#### Problem statement:
Only one stretch of the data below should be repeated: the lines from the line containing "Given: Copy the" through the line containing "Given: Click the money", inclusive, exactly as they are.
══ Provided records ══
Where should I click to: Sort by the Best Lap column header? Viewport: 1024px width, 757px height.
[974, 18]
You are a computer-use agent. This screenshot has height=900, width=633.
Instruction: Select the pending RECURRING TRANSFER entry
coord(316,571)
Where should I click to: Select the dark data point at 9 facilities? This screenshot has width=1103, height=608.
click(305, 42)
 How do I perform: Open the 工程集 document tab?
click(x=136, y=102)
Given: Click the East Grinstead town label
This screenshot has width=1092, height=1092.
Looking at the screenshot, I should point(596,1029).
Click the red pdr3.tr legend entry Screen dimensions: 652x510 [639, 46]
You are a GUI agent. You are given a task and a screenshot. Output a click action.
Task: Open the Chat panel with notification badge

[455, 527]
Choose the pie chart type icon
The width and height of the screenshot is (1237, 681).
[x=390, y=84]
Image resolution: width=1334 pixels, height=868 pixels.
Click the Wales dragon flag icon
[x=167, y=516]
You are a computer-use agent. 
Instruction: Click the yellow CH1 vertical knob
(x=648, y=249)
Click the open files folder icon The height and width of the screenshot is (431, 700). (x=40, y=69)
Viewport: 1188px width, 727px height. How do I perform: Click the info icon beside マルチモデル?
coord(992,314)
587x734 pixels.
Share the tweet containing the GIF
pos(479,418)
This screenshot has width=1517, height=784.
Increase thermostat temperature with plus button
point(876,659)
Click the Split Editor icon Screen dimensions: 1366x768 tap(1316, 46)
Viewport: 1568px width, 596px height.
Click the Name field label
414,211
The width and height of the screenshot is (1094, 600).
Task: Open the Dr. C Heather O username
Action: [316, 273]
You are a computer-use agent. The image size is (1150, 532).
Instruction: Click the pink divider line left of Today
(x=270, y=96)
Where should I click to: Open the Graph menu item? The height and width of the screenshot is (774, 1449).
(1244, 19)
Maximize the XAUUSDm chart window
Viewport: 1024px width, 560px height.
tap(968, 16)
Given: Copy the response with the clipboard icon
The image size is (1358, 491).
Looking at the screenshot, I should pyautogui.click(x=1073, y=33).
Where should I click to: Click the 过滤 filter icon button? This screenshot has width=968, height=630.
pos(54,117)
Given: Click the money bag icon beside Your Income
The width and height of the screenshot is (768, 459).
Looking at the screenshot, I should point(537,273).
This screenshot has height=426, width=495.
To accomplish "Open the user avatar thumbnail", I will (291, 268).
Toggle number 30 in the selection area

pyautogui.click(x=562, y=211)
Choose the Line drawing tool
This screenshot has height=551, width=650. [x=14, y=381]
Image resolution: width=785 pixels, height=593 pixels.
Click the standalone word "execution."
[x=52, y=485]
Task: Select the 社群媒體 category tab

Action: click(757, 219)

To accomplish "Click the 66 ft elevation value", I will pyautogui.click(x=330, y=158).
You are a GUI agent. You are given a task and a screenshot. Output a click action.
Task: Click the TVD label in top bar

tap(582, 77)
═══
#### Response below:
Given: Copy the response with the clipboard icon
The image size is (1358, 491).
Looking at the screenshot, I should pyautogui.click(x=1073, y=33).
Where should I click to: Click the 过滤 filter icon button? This screenshot has width=968, height=630.
pos(54,117)
Given: Click the money bag icon beside Your Income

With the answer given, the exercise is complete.